Description of the task: As the lines appear below, please set them down exactly, starting at the first and finishing with the one containing "Task: Collapse sidebar".

Task inputs:
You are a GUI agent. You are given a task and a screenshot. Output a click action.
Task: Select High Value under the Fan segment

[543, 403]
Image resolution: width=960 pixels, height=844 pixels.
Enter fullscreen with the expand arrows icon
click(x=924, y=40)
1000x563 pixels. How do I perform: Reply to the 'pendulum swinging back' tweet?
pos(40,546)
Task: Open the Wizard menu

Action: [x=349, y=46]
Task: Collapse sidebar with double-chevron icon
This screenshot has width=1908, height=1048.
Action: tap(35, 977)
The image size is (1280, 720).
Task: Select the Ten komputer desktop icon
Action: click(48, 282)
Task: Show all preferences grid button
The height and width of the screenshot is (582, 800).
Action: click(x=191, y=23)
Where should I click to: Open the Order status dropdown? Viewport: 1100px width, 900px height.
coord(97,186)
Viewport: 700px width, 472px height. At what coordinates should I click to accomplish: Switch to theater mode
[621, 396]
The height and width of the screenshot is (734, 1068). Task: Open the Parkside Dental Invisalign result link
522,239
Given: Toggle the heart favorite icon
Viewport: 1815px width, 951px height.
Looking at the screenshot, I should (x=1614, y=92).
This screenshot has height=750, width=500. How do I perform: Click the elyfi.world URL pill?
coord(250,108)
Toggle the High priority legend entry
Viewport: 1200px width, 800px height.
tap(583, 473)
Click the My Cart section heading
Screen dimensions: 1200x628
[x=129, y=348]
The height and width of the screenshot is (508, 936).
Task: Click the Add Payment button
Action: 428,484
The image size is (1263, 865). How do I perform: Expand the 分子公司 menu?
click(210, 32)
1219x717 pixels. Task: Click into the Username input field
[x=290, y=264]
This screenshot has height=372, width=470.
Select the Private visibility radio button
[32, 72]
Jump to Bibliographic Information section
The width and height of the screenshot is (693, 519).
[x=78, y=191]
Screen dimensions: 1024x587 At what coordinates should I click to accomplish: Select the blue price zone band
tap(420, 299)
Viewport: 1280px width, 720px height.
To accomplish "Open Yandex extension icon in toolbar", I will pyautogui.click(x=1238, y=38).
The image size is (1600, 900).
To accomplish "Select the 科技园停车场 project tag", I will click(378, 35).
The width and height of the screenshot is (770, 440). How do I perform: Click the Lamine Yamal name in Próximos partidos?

Your solution:
You are a GUI agent. You are given a task and a screenshot. Output a click action.
Task: Select High Value under the Fan segment

[543, 403]
Image resolution: width=960 pixels, height=844 pixels.
Enter fullscreen with the expand arrows icon
click(x=924, y=40)
1000x563 pixels. How do I perform: Reply to the 'pendulum swinging back' tweet?
pos(40,546)
Task: Open the Wizard menu

Action: [x=349, y=46]
Task: Collapse sidebar with double-chevron icon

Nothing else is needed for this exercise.